A strength of this study was the inclusion of a group of untreated glaucoma patients, which allowed us to show that our untreated glaucoma patients and controls had similar corneal parameters, thus demonstrating that the corneal damage observed was not due to glaucoma itself but to the therapy used.

All confocal studies should be evaluated with caution given the limitations of this technique, ie, it is a qualitative and subjective examination, the reproducibility of which has not been fully explored. Also, we limited our investigations to the center of the cornea, and different results might be obtained by inspecting the corneal periphery.
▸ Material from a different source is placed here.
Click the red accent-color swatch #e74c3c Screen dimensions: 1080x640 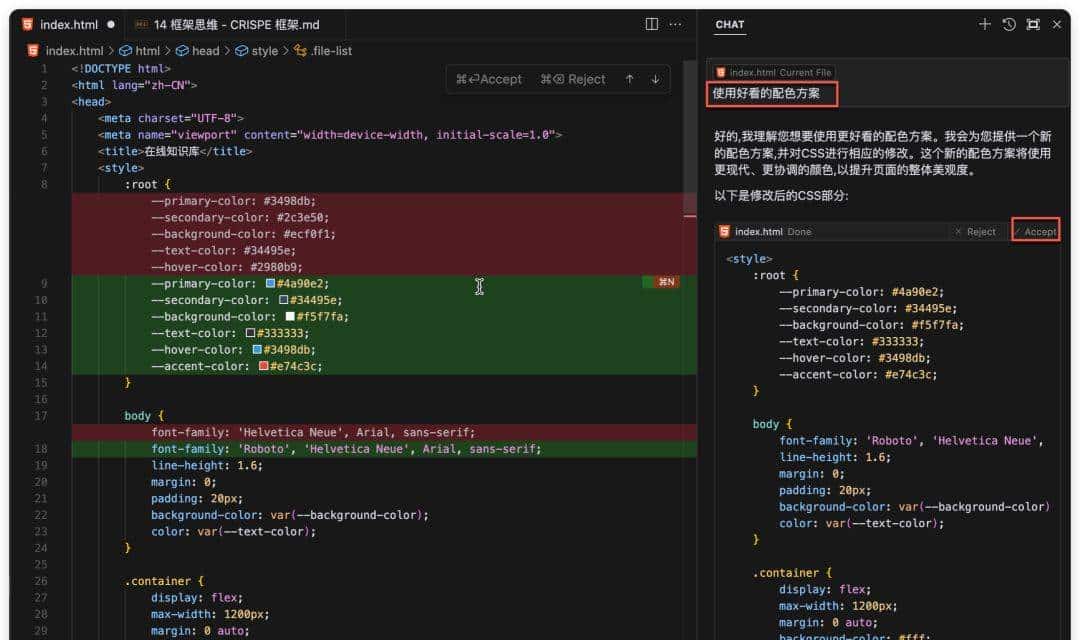[264, 367]
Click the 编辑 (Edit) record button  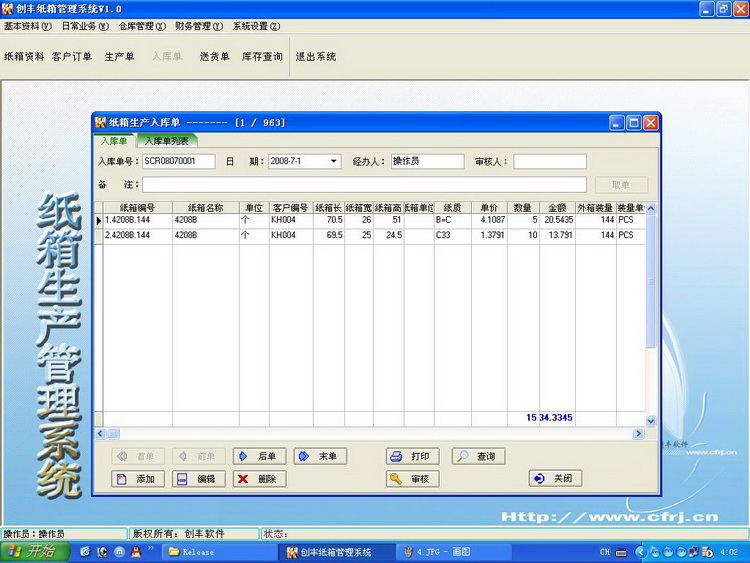coord(198,479)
In conclusion, this study confirms that, in addition to intraocular pressure-lowering effects, specific preserved topical glaucoma treatments induce changes at the ocular surface which can be well documented by means of confocal microscopy. In the balance between efficacy and tolerability, it must be kept in mind that formulations with low cytotoxicity (ie, low or absent concentrations of preservative, or containing preservatives less toxic than benzalkonium chloride) may guarantee fewer side effects, with higher tolerability and better compliance.

Footnotes

Disclosure

The authors report no conflicts of interest in this work.